◆ WHAT YOU SHOULD DO: Pick out the lines in the listing below that contain the word "width" and copy them.
[Start of section]
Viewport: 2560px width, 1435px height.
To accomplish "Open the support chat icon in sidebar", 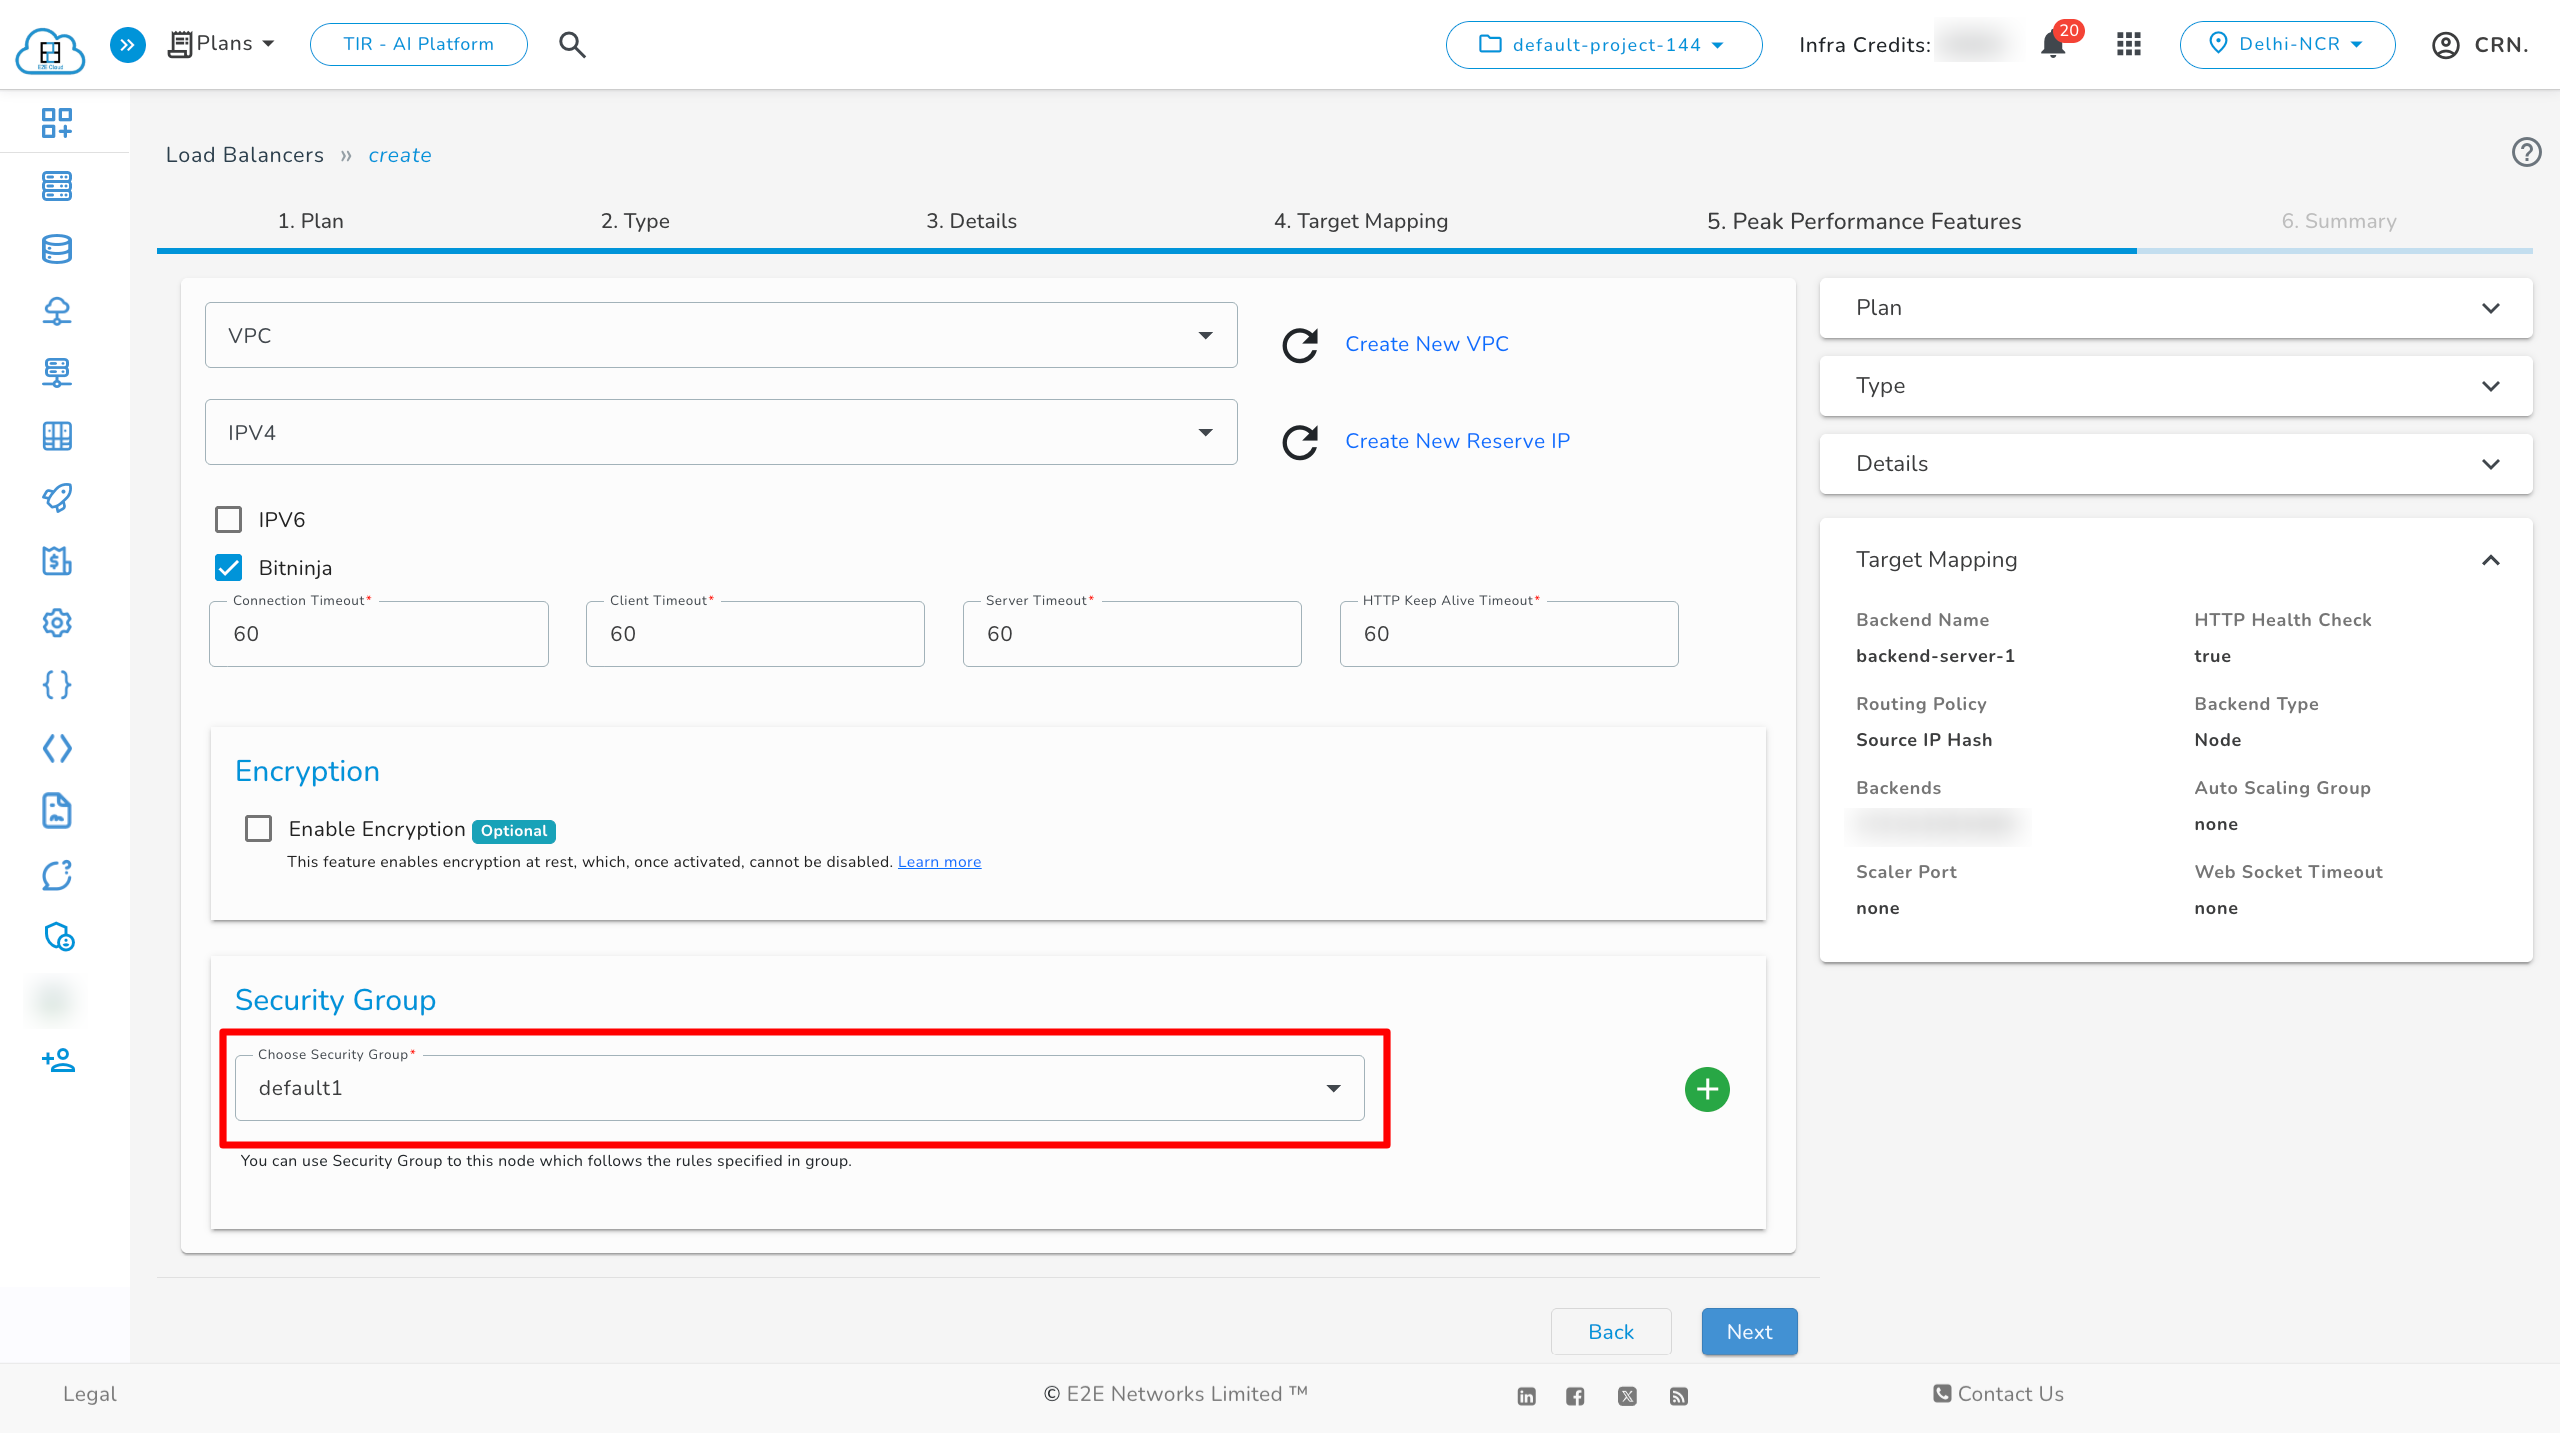I will click(x=56, y=875).

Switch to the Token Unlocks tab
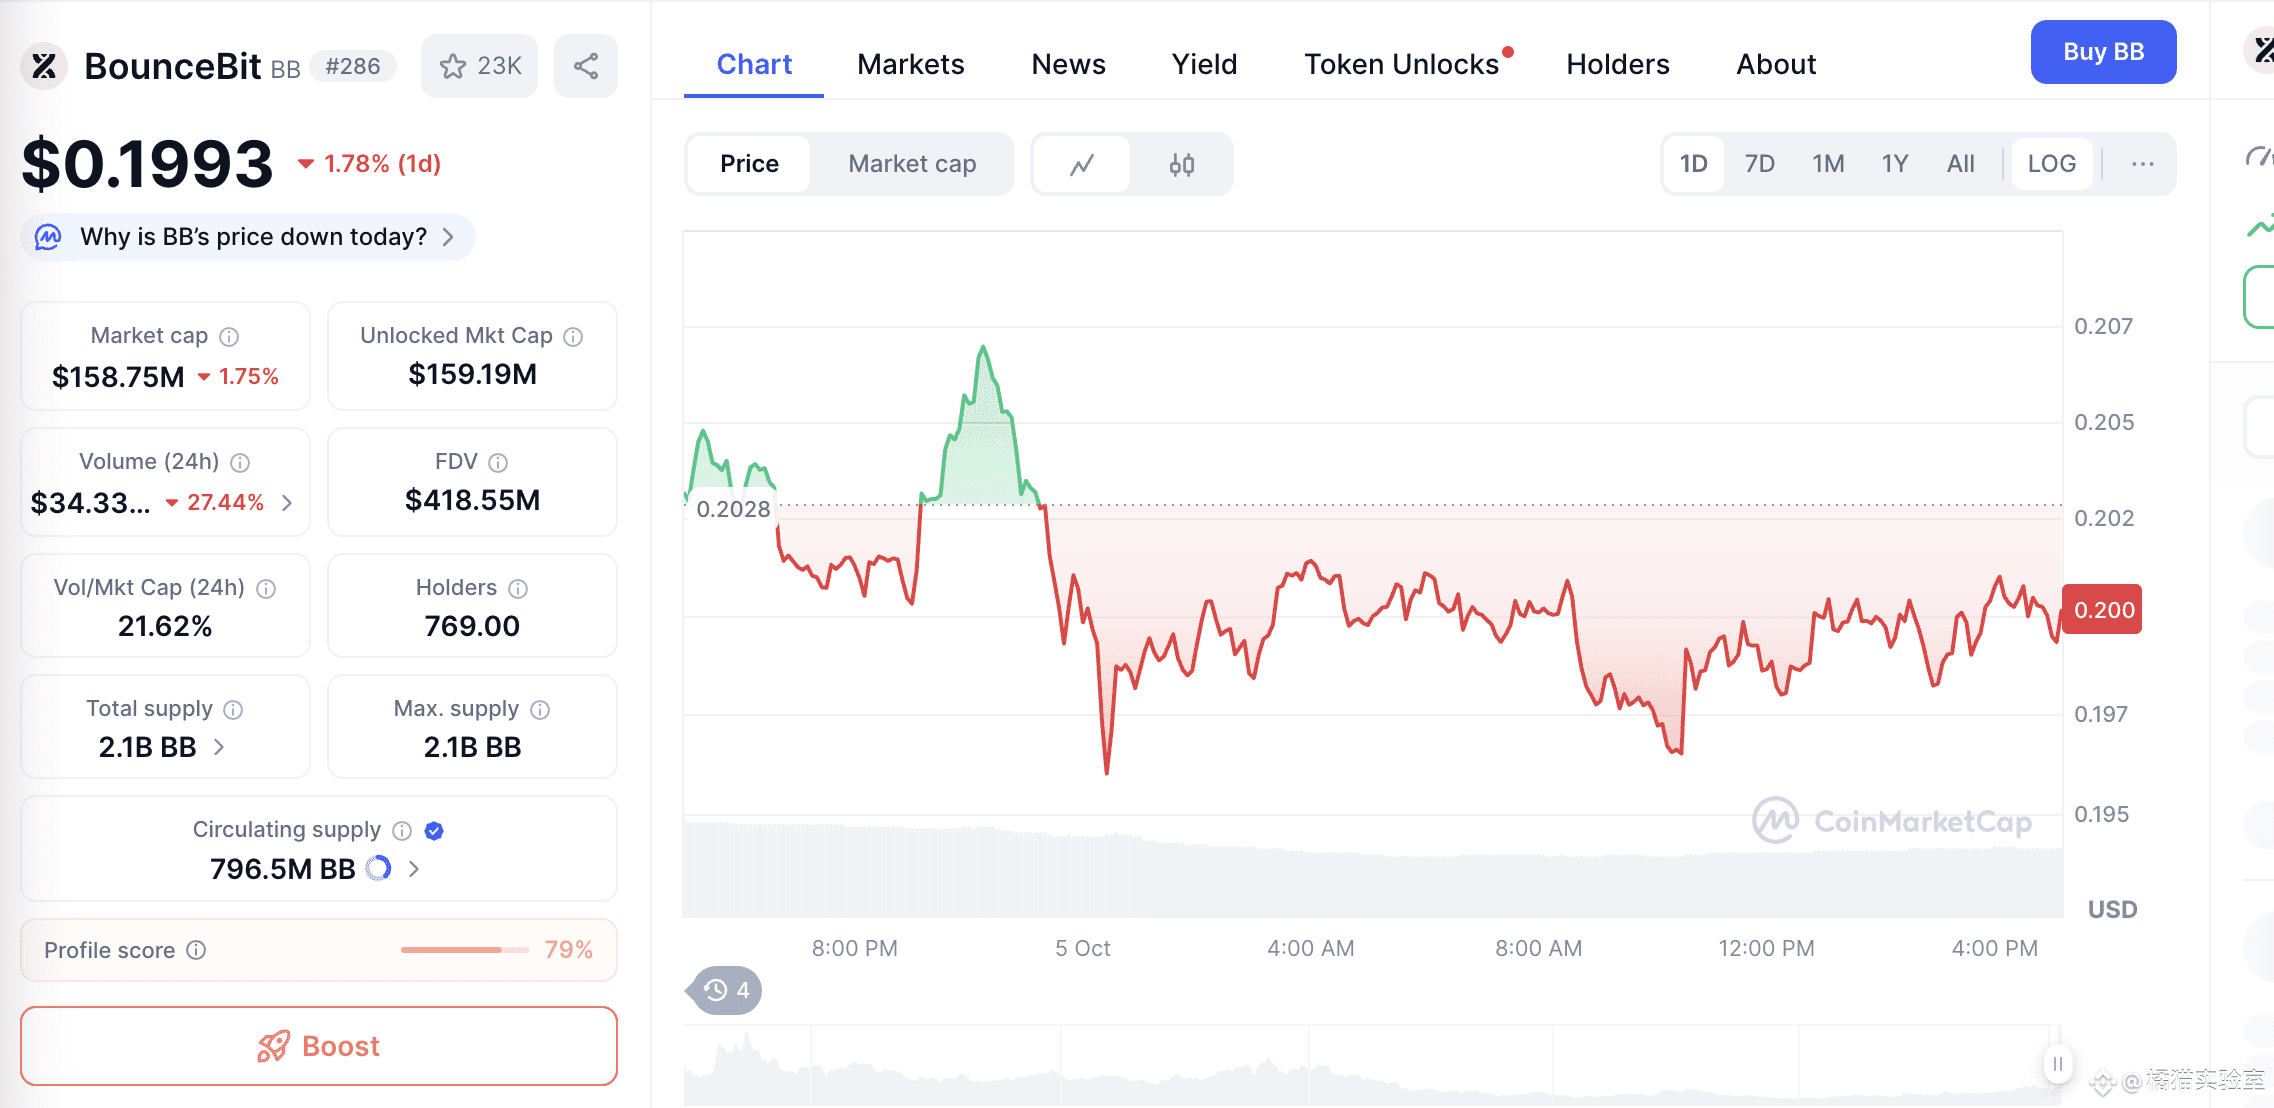(1401, 65)
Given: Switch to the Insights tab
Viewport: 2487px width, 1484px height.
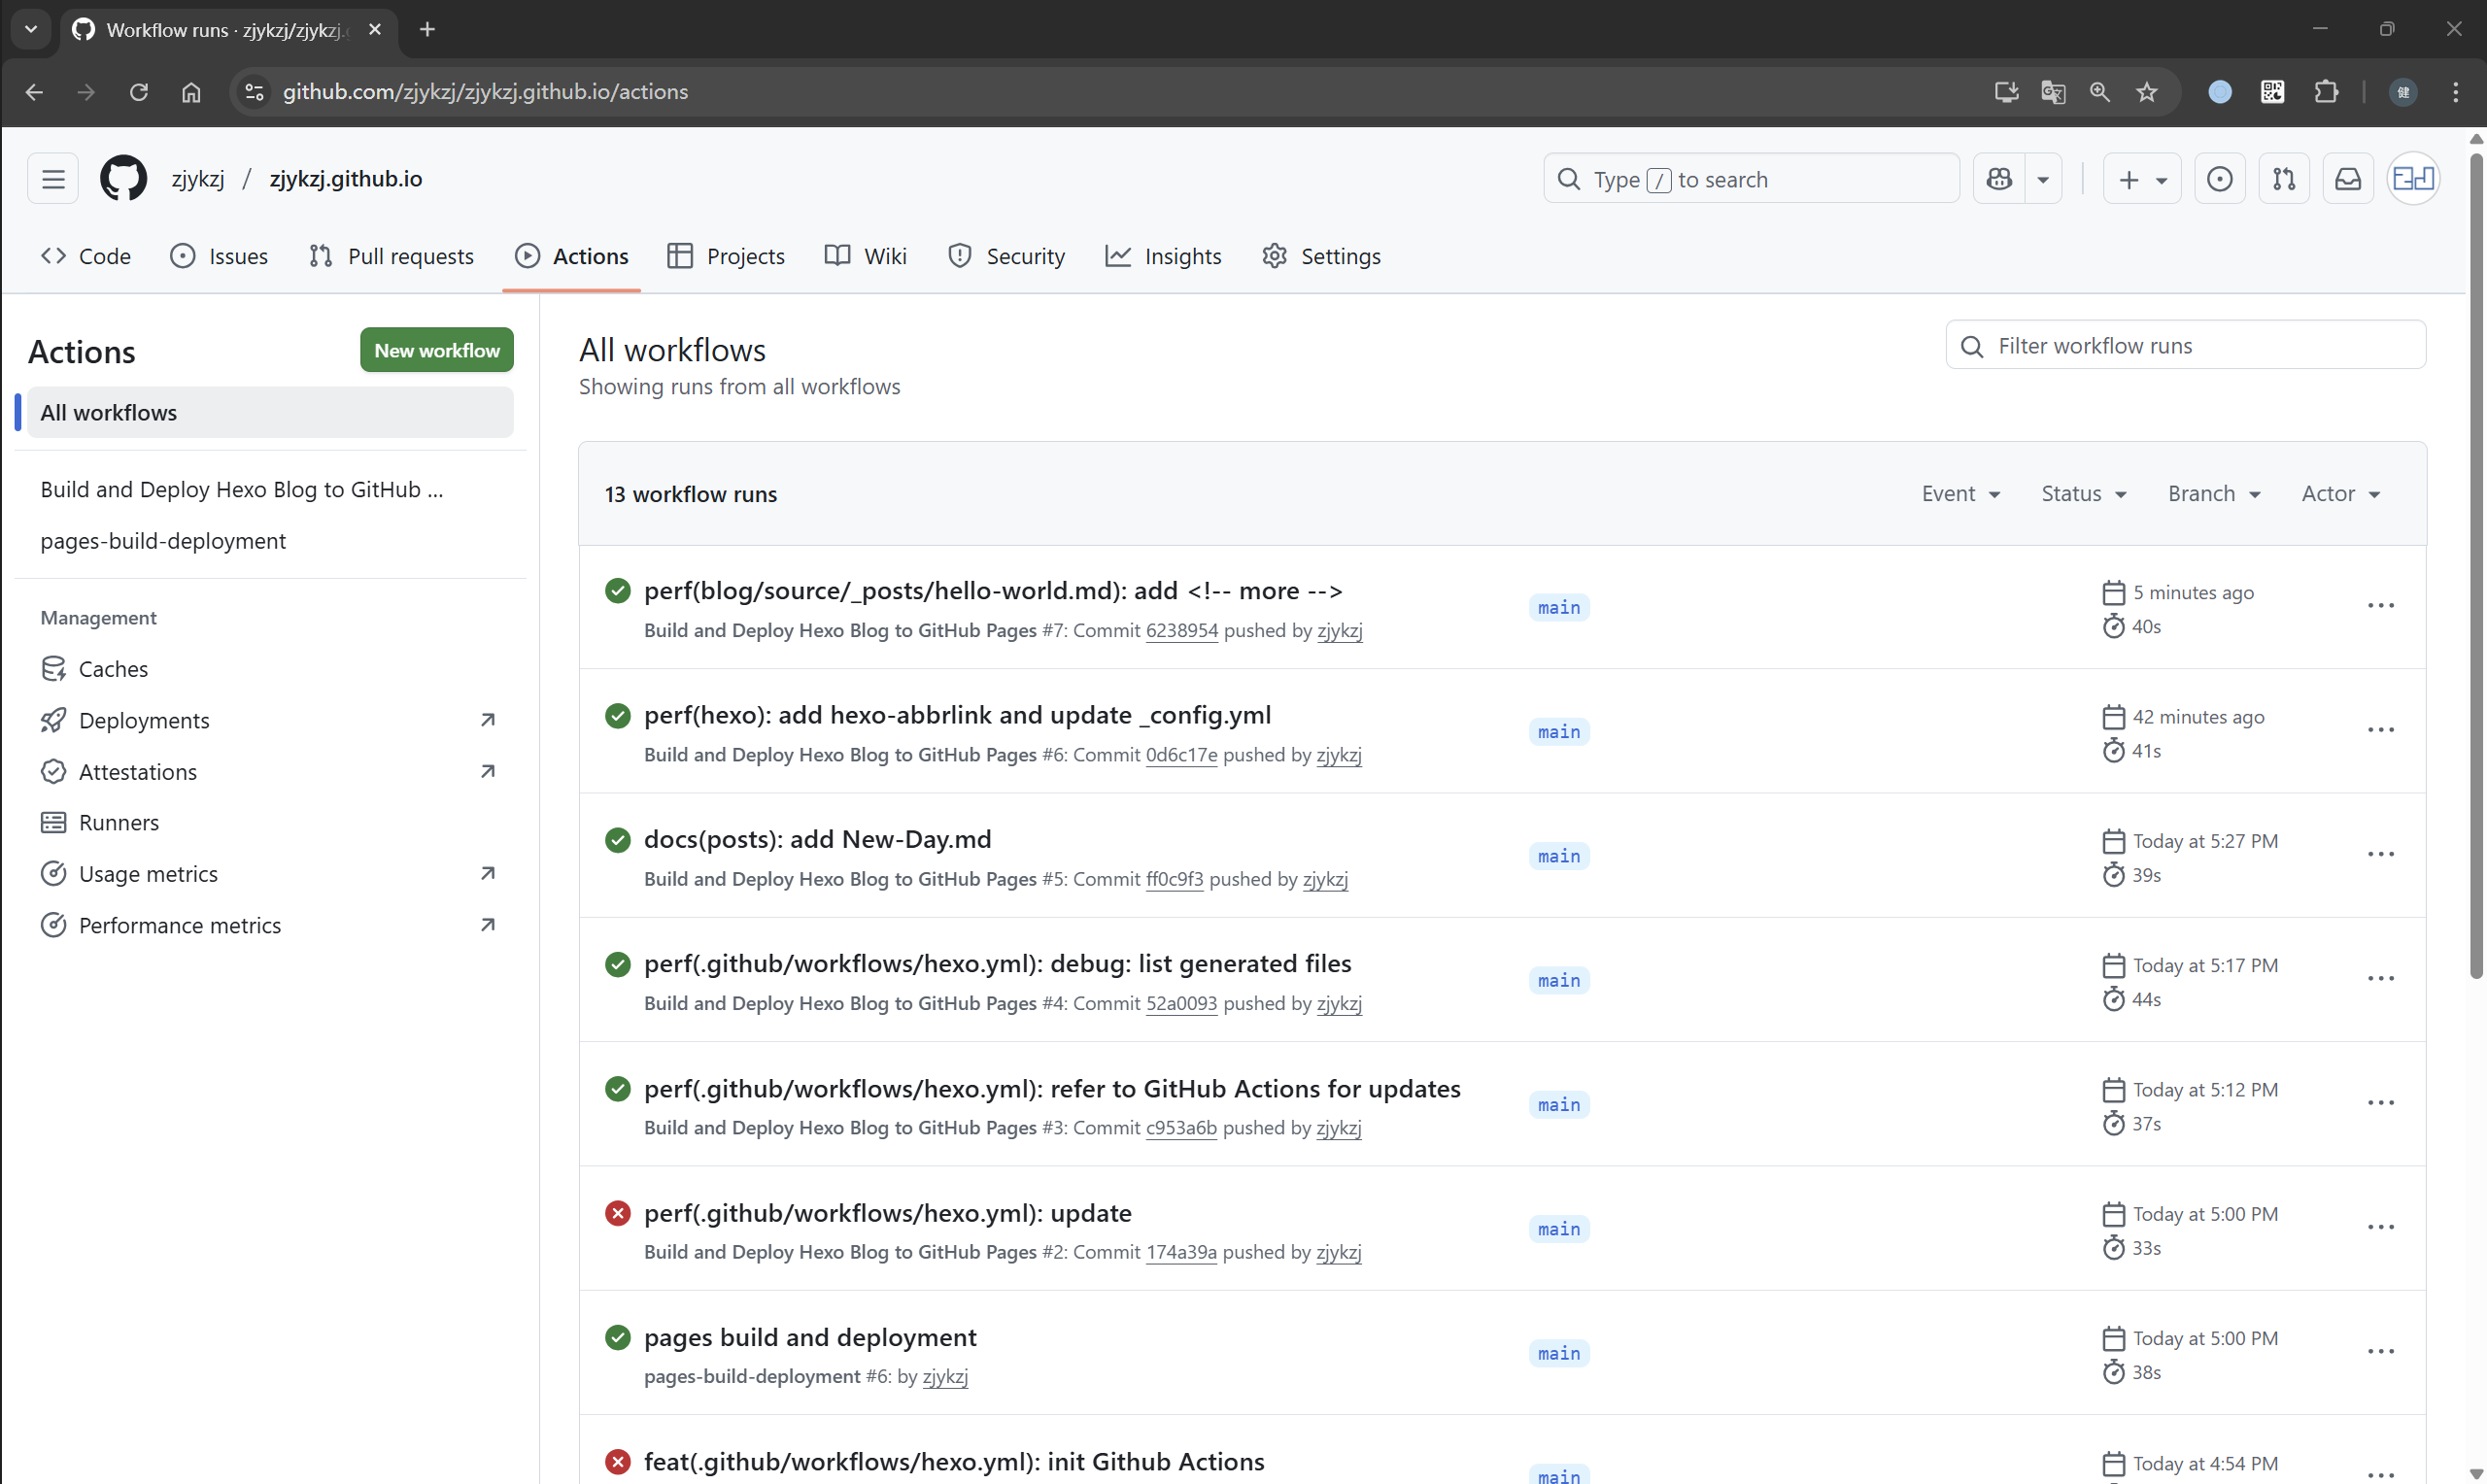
[End of section]
◆ ANSWER:
Viewport: 2560px width, 1435px height.
Viewport: 2487px width, 1484px height.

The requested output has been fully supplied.